--- What needs to be done ---
Only the lines from the beginning of the data below through the line containing "Given: Collapse the Lists section" belong in the response, each copied exactly.

--- Data extracts ---

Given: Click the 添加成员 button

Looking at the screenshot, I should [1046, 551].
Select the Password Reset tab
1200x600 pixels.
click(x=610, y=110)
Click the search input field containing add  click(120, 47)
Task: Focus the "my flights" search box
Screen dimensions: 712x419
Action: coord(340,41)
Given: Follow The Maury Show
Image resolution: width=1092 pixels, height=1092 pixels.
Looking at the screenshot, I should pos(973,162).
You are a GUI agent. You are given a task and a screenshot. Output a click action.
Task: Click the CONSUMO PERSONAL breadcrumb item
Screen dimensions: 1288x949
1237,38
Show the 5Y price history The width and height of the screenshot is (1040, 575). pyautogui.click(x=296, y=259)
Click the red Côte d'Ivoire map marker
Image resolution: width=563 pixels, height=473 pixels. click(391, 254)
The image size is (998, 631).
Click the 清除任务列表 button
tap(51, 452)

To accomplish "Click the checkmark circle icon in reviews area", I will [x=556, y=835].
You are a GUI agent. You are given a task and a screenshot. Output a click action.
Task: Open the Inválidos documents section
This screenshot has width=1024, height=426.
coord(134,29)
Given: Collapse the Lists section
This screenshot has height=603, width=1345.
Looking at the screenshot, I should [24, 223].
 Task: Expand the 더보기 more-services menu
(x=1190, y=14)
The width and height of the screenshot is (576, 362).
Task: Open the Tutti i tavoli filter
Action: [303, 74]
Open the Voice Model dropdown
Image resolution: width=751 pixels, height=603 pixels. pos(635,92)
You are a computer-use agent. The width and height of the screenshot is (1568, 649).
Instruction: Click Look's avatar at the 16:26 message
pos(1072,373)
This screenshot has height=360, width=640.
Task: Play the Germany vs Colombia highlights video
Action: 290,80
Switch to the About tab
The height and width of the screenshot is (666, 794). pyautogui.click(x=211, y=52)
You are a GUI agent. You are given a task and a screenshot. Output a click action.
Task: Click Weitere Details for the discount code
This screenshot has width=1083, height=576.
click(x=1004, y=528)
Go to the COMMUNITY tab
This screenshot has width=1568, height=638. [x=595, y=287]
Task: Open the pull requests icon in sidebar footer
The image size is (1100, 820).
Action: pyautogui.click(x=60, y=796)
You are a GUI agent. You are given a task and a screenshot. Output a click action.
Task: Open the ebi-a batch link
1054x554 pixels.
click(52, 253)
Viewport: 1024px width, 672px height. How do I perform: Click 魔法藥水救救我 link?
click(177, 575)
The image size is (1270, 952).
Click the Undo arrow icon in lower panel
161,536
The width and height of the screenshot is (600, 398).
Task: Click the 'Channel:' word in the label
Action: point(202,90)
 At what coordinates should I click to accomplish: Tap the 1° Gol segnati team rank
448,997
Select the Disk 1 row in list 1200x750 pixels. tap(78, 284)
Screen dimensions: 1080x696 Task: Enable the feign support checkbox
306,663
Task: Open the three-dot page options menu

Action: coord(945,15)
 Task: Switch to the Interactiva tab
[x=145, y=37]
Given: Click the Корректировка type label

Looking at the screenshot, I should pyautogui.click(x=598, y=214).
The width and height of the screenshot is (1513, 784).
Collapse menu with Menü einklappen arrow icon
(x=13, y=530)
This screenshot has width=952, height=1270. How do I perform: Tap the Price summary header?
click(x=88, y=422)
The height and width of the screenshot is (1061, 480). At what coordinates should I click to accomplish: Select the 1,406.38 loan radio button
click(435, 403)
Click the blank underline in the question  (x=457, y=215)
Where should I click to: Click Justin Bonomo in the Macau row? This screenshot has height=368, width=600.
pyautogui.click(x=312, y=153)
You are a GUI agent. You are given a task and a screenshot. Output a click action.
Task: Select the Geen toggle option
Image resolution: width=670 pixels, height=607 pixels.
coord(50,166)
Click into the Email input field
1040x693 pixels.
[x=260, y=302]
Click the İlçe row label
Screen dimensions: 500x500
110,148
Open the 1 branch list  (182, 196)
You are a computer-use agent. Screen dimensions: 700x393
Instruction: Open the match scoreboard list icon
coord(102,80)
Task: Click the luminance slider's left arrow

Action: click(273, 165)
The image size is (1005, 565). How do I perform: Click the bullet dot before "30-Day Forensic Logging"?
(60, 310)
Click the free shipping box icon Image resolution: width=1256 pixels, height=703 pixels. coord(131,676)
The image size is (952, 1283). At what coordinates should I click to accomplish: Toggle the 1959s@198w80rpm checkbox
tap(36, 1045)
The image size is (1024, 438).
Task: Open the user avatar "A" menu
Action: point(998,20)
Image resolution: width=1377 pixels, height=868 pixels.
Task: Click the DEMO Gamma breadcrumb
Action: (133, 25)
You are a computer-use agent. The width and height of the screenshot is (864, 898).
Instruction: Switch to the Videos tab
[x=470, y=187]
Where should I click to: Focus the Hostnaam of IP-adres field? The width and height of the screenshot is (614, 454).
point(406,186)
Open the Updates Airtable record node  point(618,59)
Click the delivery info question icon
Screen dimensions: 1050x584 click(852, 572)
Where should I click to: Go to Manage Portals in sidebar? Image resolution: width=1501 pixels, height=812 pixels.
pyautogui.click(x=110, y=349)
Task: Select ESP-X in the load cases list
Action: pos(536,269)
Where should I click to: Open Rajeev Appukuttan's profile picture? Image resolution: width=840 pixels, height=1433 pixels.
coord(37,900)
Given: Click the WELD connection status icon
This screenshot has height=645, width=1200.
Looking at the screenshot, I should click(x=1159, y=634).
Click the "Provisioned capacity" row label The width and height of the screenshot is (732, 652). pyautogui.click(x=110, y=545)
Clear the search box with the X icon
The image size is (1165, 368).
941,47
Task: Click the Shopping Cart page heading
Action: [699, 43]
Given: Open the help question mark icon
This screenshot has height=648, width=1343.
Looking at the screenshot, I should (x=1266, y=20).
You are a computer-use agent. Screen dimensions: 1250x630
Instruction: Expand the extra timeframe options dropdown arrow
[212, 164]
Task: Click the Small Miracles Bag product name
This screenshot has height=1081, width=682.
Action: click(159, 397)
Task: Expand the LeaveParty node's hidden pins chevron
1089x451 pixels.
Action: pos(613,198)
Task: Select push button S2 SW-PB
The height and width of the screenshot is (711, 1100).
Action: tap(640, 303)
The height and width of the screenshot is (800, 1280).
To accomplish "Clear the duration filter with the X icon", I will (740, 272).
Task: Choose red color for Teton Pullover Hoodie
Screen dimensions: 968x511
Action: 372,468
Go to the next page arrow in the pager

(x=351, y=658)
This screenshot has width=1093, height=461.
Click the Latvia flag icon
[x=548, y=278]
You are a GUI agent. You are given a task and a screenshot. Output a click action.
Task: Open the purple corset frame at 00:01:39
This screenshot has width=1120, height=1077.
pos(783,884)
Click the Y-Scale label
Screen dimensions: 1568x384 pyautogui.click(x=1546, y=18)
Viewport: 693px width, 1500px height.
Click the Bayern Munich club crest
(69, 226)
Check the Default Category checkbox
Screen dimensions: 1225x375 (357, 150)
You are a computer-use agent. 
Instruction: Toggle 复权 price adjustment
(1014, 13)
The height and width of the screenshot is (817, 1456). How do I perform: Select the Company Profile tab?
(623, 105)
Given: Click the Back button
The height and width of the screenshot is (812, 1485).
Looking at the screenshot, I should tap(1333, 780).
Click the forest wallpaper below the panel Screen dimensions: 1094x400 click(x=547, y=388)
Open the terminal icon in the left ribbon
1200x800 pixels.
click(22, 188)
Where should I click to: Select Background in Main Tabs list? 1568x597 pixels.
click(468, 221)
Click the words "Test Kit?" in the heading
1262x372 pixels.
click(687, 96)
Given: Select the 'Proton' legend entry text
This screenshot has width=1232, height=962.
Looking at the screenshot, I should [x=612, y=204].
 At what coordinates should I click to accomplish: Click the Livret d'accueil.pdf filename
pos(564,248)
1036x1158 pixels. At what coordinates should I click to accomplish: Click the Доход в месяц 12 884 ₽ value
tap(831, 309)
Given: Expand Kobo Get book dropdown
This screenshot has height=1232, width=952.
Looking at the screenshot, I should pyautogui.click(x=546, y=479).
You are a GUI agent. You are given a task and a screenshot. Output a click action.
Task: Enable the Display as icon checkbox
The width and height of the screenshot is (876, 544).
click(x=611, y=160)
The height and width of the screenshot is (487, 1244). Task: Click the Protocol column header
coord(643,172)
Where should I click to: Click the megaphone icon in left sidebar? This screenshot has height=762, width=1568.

---

--- The completed task ---
Given: Click the 添加成员 button

Looking at the screenshot, I should [1046, 551].
Select the Password Reset tab
1200x600 pixels.
click(x=610, y=110)
Click the search input field containing add  click(120, 47)
Task: Focus the "my flights" search box
Screen dimensions: 712x419
Action: coord(340,41)
Given: Follow The Maury Show
Image resolution: width=1092 pixels, height=1092 pixels.
Looking at the screenshot, I should pos(973,162).
You are a GUI agent. You are given a task and a screenshot. Output a click action.
Task: Click the CONSUMO PERSONAL breadcrumb item
Screen dimensions: 1288x949
1237,38
Show the 5Y price history The width and height of the screenshot is (1040, 575). pyautogui.click(x=296, y=259)
Click the red Côte d'Ivoire map marker
Image resolution: width=563 pixels, height=473 pixels. click(391, 254)
The image size is (998, 631).
Click the 清除任务列表 button
tap(51, 452)

To accomplish "Click the checkmark circle icon in reviews area", I will [x=556, y=835].
You are a GUI agent. You are given a task and a screenshot. Output a click action.
Task: Open the Inválidos documents section
This screenshot has width=1024, height=426.
coord(134,29)
Given: Collapse the Lists section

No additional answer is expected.